Well, apparently, it's only an issue if you don't realize that those count as claims when shopping for insurance. That said, insurance companies will find any excuse to bump up rates even if it means deciding #6 marks a trend (or #4 when they finally get around to updating their data points).


----------



## JasonF

I finally called and discovered that the State Farm rate went up because they (and just about every other car insurance in the state) are trying to shed policies in Florida. They're all doing the same for home insurance, and commercial insurance companies in Florida are going to start refusing to insure any home built before 2001, or require the owner to upgrade the home to 2001 building code.

So I guess the state insurer (Citizens) is going to pick up a lot of the homes in Florida this year, and then there may have to even be a version of it soon for car insurance.


----------



## Dezertracer

skygraff said:


> Well, apparently, it's only an issue if you don't realize that those count as claims when shopping for insurance. That said, insurance companies will find any excuse to bump up rates even if it means deciding #6 marks a trend (or #4 when they finally get around to updating their data points).

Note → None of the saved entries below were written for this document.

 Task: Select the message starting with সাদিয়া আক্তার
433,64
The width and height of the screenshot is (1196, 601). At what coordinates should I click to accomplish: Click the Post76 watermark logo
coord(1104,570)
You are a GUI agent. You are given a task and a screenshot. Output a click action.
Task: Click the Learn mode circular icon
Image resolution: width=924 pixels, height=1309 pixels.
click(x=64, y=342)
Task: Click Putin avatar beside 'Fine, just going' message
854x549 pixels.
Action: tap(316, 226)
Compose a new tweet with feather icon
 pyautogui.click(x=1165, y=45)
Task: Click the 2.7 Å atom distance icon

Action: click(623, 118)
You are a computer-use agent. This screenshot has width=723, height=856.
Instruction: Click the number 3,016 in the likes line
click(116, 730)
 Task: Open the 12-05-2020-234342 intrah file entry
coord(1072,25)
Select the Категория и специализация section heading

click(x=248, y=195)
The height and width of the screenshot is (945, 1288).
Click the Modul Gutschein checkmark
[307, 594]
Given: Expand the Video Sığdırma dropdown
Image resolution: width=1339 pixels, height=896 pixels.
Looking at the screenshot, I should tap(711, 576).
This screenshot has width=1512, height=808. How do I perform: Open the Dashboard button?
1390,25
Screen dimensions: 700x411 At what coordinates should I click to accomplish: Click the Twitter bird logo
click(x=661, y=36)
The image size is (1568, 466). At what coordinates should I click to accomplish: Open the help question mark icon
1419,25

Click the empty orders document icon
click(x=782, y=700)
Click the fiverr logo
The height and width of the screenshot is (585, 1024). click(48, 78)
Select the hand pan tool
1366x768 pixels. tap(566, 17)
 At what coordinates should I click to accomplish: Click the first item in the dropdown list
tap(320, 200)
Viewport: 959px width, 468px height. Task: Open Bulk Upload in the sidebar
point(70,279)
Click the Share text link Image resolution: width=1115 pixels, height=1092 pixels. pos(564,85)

Go with state farm. Just was on the phone with them actually. I asked. Glass replacements have never had and currently do not affect insurance rate. So state farm for the win!


----------



## FRC

Dezertracer said:


> Go with state farm. Just was on the phone with them actually. I asked. Glass replacements have never had and currently do not affect insurance rate. So state farm for the win!


This might vary widely state-to-state.


----------



## Dezertracer

Very true ^^^^.


----------



## skygraff

Dezertracer said:


> Go with state farm. Just was on the phone with them actually. I asked. Glass replacements have never had and currently do not affect insurance rate. So state farm for the win!


To be clear, it has nothing to do with State Farm. It's about my own ignorance of how glass repairs through insurance are still "claims" and must be declared when shopping for insurance (when they ask "have you had any claims" during x time range). I didn't get dinged for the claim but for failing to report the claim.

What really sucked was the fact that I'd shopped for insurance multiple times since that repair but it didn't get into the system until almost 3 years later so I was super confused about what sudden claim was making me a liar.

YMMV but, basically, if asked about claims, remember to include glass repairs done through insurance.

As for whether they do or ever will impact rates, I believe State Farm as much as I do any other insurer. The Coop thing was nice for a while but, these days, the rates just go up. On the plus side, they seem to have finally figured out the actuarial values of the Model 3 so the most recent rates are much more in line with other insurers than the last 3 years; might switch back.


----------



## JasonF

As I discovered from a call this week to the State Farm agent, I might end up having to wait until after the 1 year anniversary of the last windshield repair to fix the newer rock chip. Why? Because I discovered that since I made the one windshield claim in 2021 for a rock chip, I am one claim away from State Farm cancelling me. So I'd get another new windshield, but then I'd have to go looking for new insurance, and pay a lot more for it.

The agent I talked to suggested that I either wait or pay for the windshield out of pocket. Which I can't right now, so it's either wait or live with it until there is enough damage to justify possible cancellation.

I can't hop insurance companies yet - no one will even offer a policy at a reasonable price until a year after the last windshield claim.


----------



## Klaus-rf

Time to leave Florida??


----------



## JasonF

Klaus-rf said:


> Time to leave Florida??


That would actually create the same problem! Having to set up a new policy with a claim on the car during the past year.


----------